Formes et Types de Lame : De l’Higüela au Bowie
Il existe une grande variété de designs pour les couteaux de montería, toujours avec la nécessité d’une pointe très aiguisée et de tranchants coupants. Certains des types courants incluent :
- Higüela : Caractérisée par une lame en forme de triangle isocèle, souvent courte pour la mobilité en montagne, mais avec une largeur disproportionnée (“beaucoup de mort”) pour son usage spécifique.
- Langue de Vache ou Lancéolée : Similaires à l’higüela mais avec des formes moins prononcées.
- À Baïonnette : Lames droites rappelant les baïonnettes militaires.
- Avec Contre-tranchant Relevé : Comme certaines anciennes épées.
- Bowie : Un design classique, bien que son origine espagnole précède le célèbre héros nord-américain. Il est recommandé de les tenir avec le contre-tranchant concave vers le bas pour une estocade précise.
- Double Tranchant (Dagues) : De nombreux chasseurs préfèrent les couteaux à double tranchant pour terminer le travail plus rapidement. La lame doit être très aiguisée pour bien pénétrer et avoir une épaisseur d’au moins 5 ou 6 millimètres pour éviter les ruptures.
La Poignée et la Garde : Sécurité et Confort
La poignée est le point d’ancrage avec notre main et doit être confortable et sûre, s’adaptant parfaitement à celle-ci. Elle peut être faite de matériaux naturels comme des bois nobles ou des bois de cerf, ou de polymères modernes qui offrent des avantages tels que la stabilité et la résistance. Il est vital qu’elle ne glisse pas, surtout avec du sang. La garde, quant à elle, est indispensable pour protéger la main des tranchants et éviter que la lame ne s’enfonce plus que nécessaire dans l’animal.
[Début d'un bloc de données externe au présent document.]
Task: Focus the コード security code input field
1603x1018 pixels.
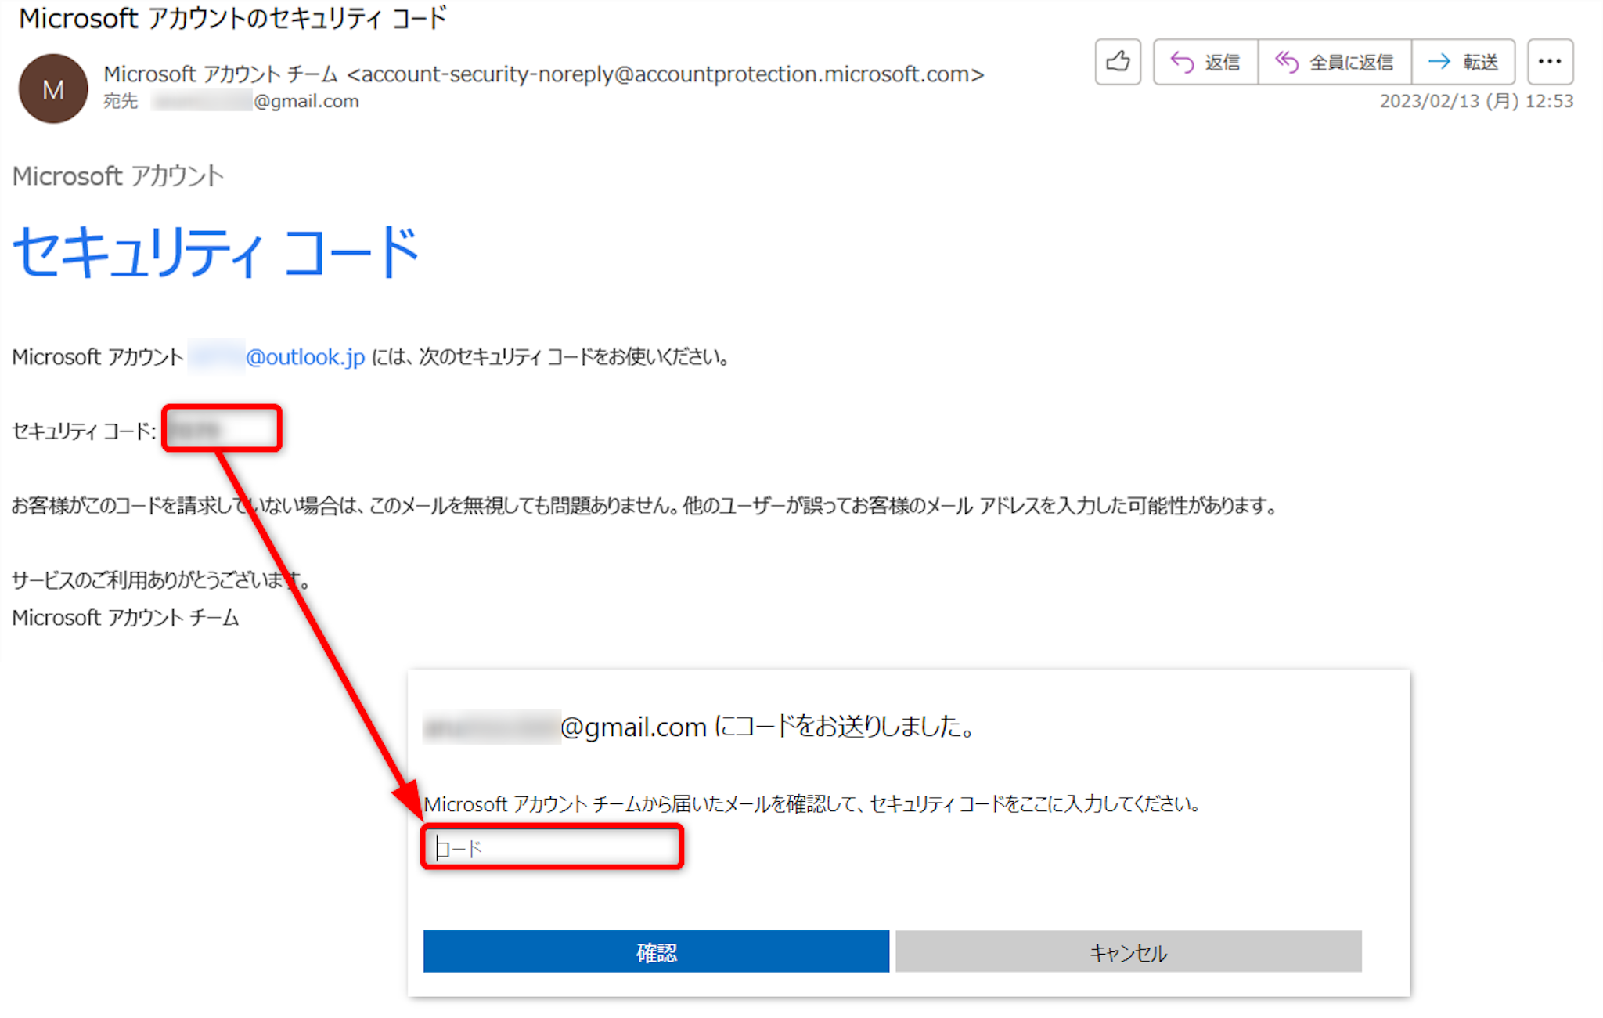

Maîtriser la Finition : Technique et Précaution
Finir au couteau est une compétence qui demande connaissance et pratique. La finition doit être réalisée avec le couteau comme une prolongation du bras, et le pouce doit guider l’estocade, recherchant la précision dans la zone vitale. Il ne s’agit pas d’un simple “coup de couteau”, mais d’une succession rapide d’estocades sans retirer complètement l’arme, en variant l’angle pour obtenir une action létale et définitive le plus rapidement possible.
La prudence et l’expérience sont fondamentales. Il ne faut jamais tenter de finir un animal blessé si l’on n’est pas certain que les chiens l’ont réellement immobilisé. Les bêtes peuvent se libérer de manière inattendue, même en sentant la blessure du couteau, et le risque d’accidents graves est réel. C’est pourquoi il est recommandé d’apprendre auprès de chasseurs et de meneurs de chiens expérimentés avant de tenter une finition par soi-même.
Enfin, l’entretien du couteau est essentiel : il ne faut jamais rengainer la lame tachée de sang, car le fluide vital est très corrosif, et le fourreau doit être d’une conception et d’une qualité suffisantes pour maintenir l’arme en sécurité et éviter les accidents. Le couteau de montería est un symbole d’une tradition de chasse véritablement espagnole qui perdure, et son plaisir est une façon de préserver et d’enrichir un héritage culturel qui combine passion, respect et dextérité sur le terrain.